- [PROBLEM]
In the listing, rewrite the stretch from the line containing "Screen dimensions: 1536x685" through the line containing "click(x=1025, y=209)", keeping every line, requests included. Shift each coordinate in the answers by adding 138 to it.

- [ENTRIES PROVIDED]
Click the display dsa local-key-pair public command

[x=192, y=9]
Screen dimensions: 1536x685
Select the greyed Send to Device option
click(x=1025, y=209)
---
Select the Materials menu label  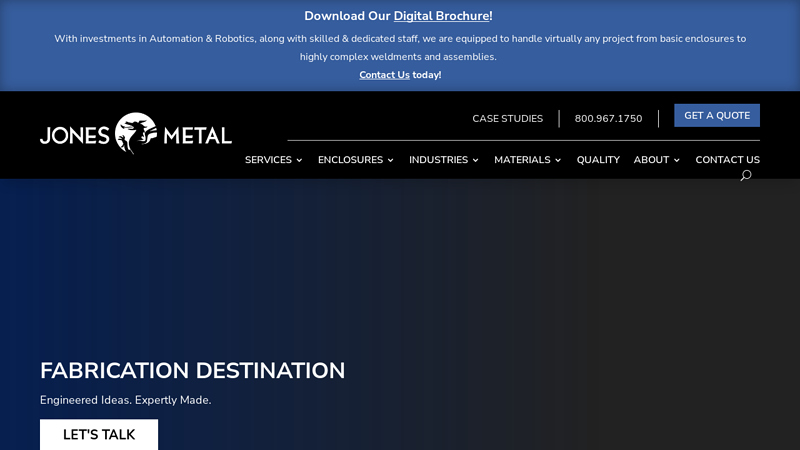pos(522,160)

- [WRITTEN SOLUTION]
Screen dimensions: 1536x685
Select the greyed Send to Device option
click(x=1163, y=347)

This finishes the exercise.